Nothing frustrates me more than having an implant show up in my office that's in the wrong place. Here is a case that showed up on my doorstep the other day that I had to bat clean up on. As you can see the implant in the #20 site is angled to the lingual too much to allow for the crown to be in proper alignment.

Normally I would restore an implant with a zirconium abutment. But with the ridge lap that was not an option. So I needed to send it to the lab for a metal abutment capable of handling the unsupported load. I sent the case to the Winter Lab for their opinion on the best abutment choices.

In discussing the case with Veronica McPeak at the lab, we came up with two solutions, well three if you include removing the newly placed implant and reposition it to a more ideal position. The first wax up would keep everything centered over the implant.

Note the arch wire on the lower anterior teeth. This patient went through ortho. I don’t think she would like to have her new tooth be crooked. So we looked at option two: A ridge lap abutment with the crown then positioned in a more ideal location from an esthetic standpoint.

Work instruction »
Return the full text about the misplaced #20 implant word for word, with nothing changed or left out. The records have nothing to do with this work.

Supplied entries »

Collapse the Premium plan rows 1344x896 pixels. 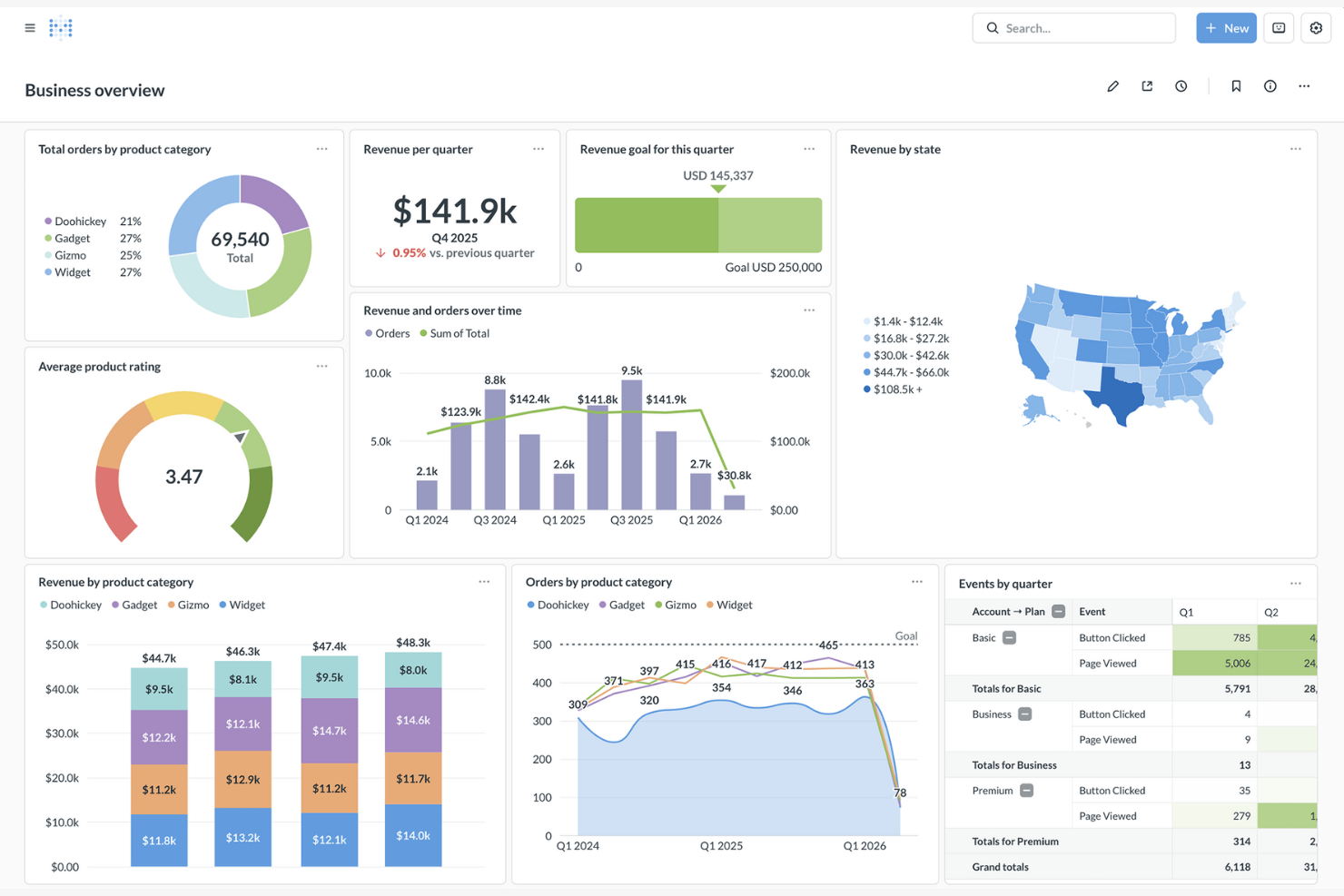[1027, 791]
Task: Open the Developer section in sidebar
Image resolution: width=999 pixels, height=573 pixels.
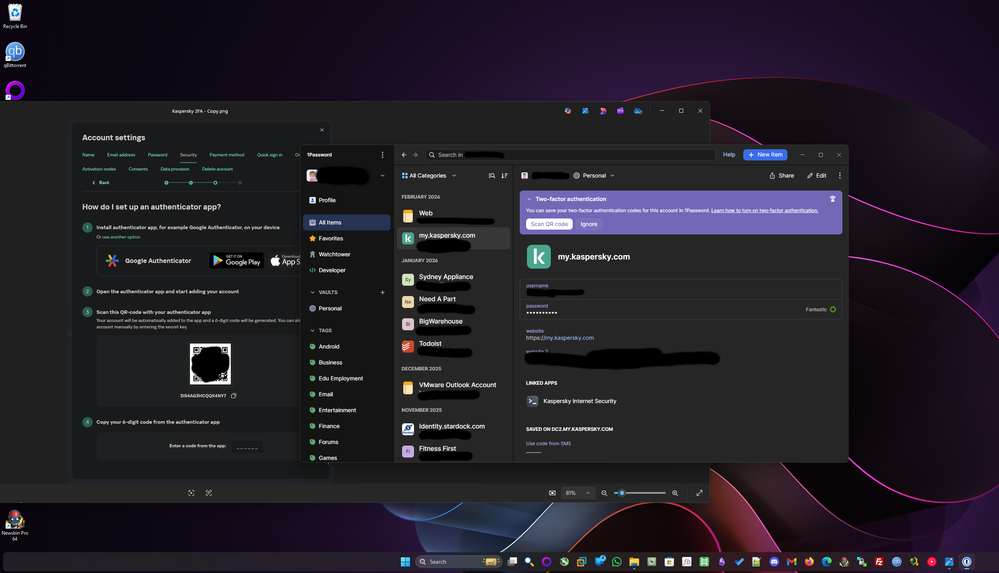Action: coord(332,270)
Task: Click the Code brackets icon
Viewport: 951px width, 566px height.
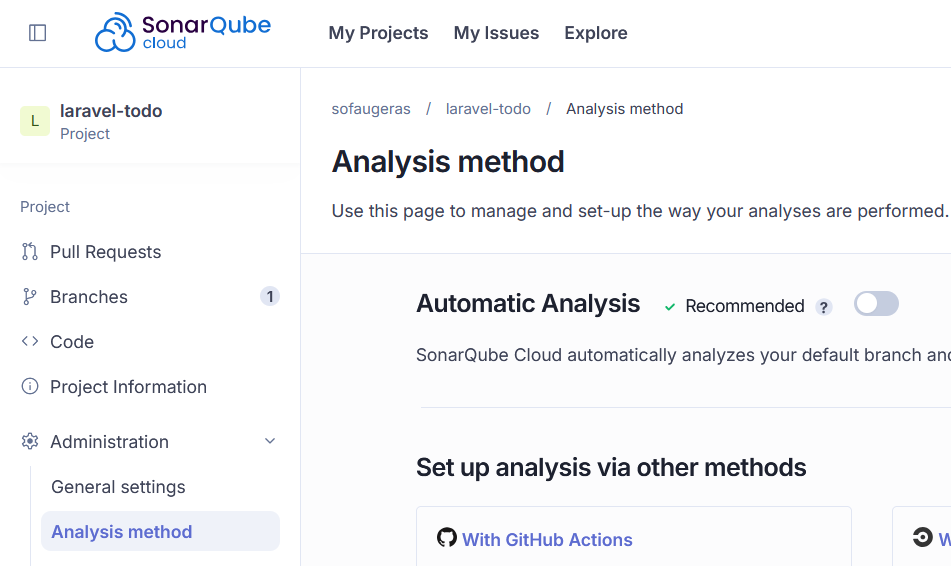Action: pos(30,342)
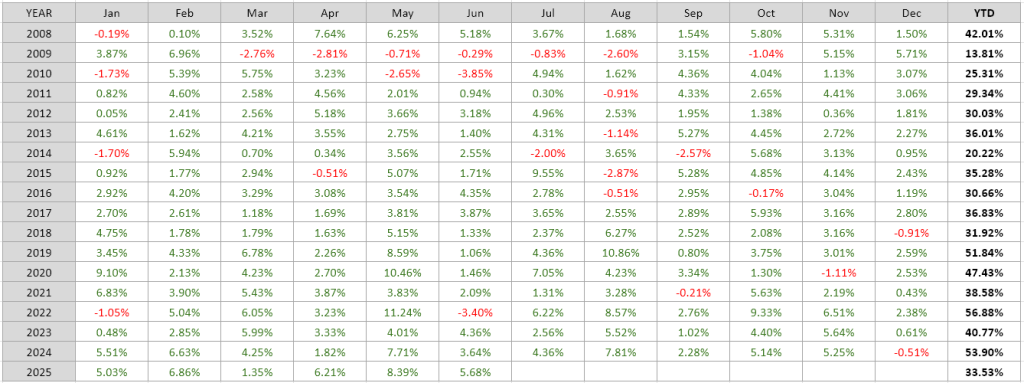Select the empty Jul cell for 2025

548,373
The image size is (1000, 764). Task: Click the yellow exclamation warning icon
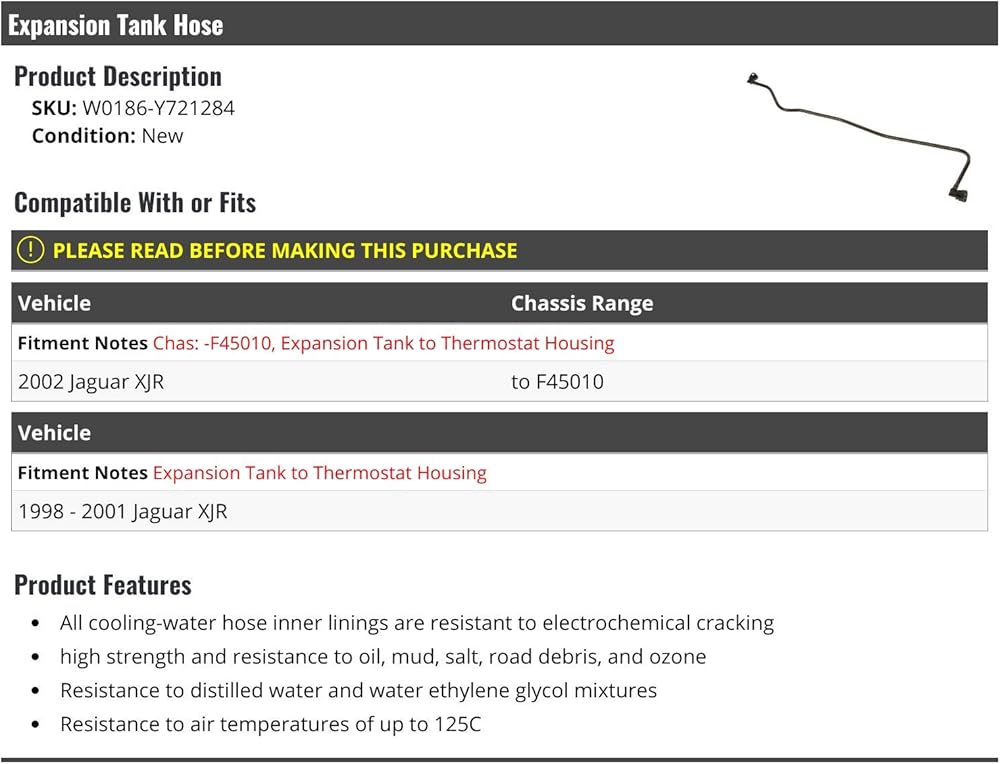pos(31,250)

* * *

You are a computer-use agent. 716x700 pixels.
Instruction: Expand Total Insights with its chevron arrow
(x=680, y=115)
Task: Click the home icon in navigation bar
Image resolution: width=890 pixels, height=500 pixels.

---

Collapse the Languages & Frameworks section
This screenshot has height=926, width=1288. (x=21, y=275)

Result below »
Nothing frustrates me more than having an implant show up in my office that's in the wrong place. Here is a case that showed up on my doorstep the other day that I had to bat clean up on. As you can see the implant in the #20 site is angled to the lingual too much to allow for the crown to be in proper alignment.

Normally I would restore an implant with a zirconium abutment. But with the ridge lap that was not an option. So I needed to send it to the lab for a metal abutment capable of handling the unsupported load. I sent the case to the Winter Lab for their opinion on the best abutment choices.

In discussing the case with Veronica McPeak at the lab, we came up with two solutions, well three if you include removing the newly placed implant and reposition it to a more ideal position. The first wax up would keep everything centered over the implant.

Note the arch wire on the lower anterior teeth. This patient went through ortho. I don’t think she would like to have her new tooth be crooked. So we looked at option two: A ridge lap abutment with the crown then positioned in a more ideal location from an esthetic standpoint.